Brief:
The result should be the listing below, restated exactly, with its pictures left out.

··· Material provided

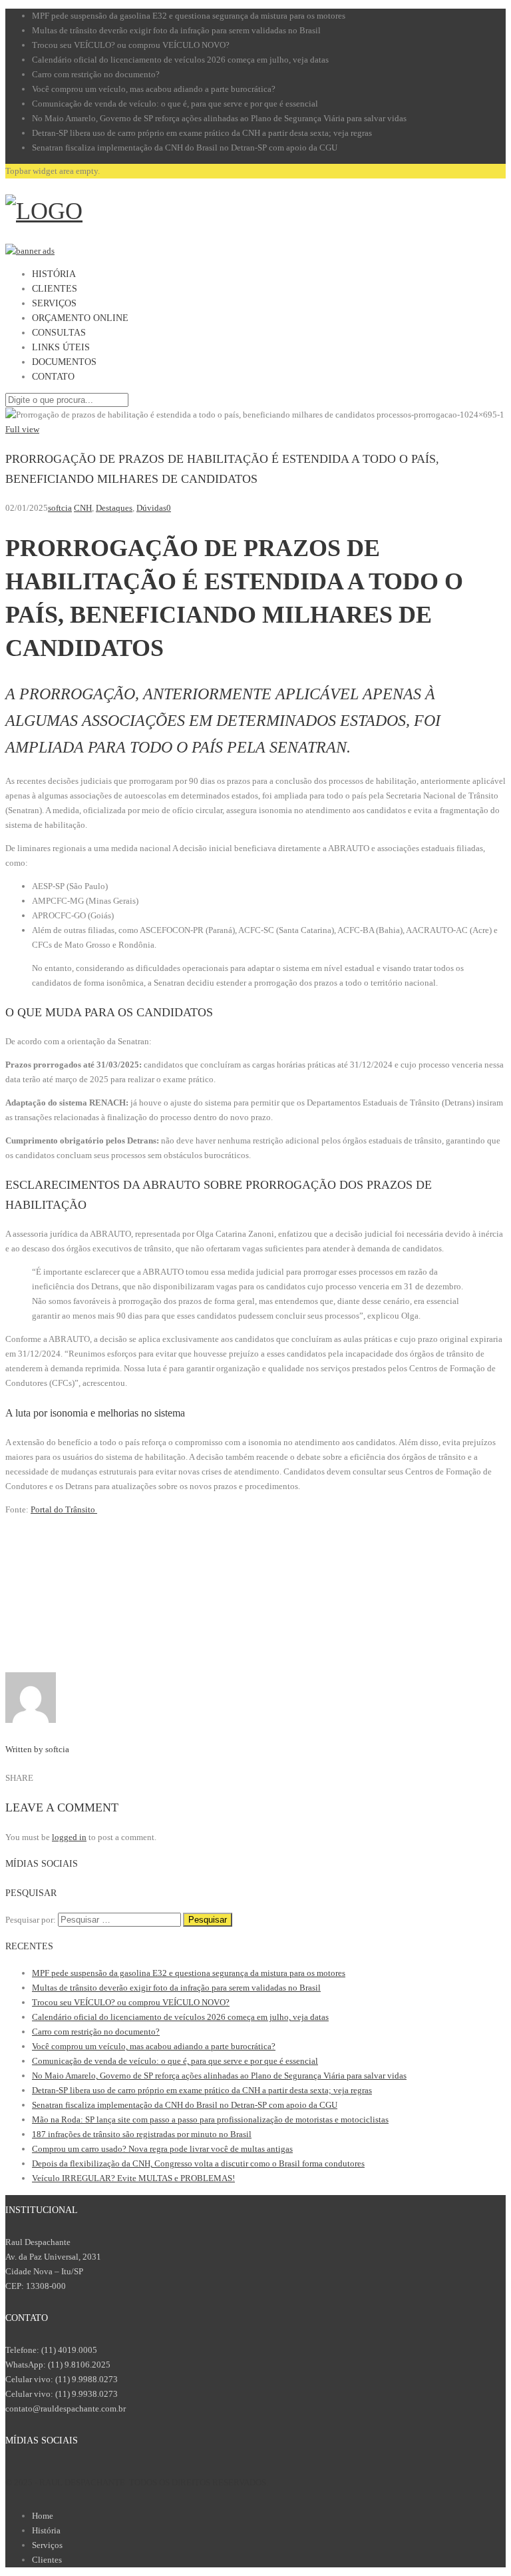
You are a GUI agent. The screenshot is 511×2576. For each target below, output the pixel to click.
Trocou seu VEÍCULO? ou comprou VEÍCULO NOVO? (131, 45)
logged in (69, 1837)
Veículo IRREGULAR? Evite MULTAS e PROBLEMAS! (133, 2178)
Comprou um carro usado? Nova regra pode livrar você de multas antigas (162, 2149)
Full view (22, 429)
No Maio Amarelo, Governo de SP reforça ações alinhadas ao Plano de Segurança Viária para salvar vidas (219, 118)
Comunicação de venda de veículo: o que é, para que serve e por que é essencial (175, 104)
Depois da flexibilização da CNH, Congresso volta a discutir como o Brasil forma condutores (198, 2163)
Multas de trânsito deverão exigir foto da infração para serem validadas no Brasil (176, 30)
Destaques (114, 508)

······

Written reply:
You are a GUI agent. The screenshot is 511×2576. For each target below, output the pixel to click.
Trocou seu VEÍCULO? ou comprou VEÍCULO NOVO? (131, 45)
logged in (69, 1837)
Veículo IRREGULAR? Evite MULTAS e PROBLEMAS! (133, 2178)
Comprou um carro usado? Nova regra pode livrar você de multas antigas (162, 2149)
Full view (22, 429)
No Maio Amarelo, Governo de SP reforça ações alinhadas ao Plano de Segurança Viária para salvar vidas (219, 118)
Comunicação de venda de veículo: o que é, para que serve e por que é essencial (175, 104)
Depois da flexibilização da CNH, Congresso volta a discutir como o Brasil forma condutores (198, 2163)
Multas de trânsito deverão exigir foto da infração para serem validadas no Brasil (176, 30)
Destaques (114, 508)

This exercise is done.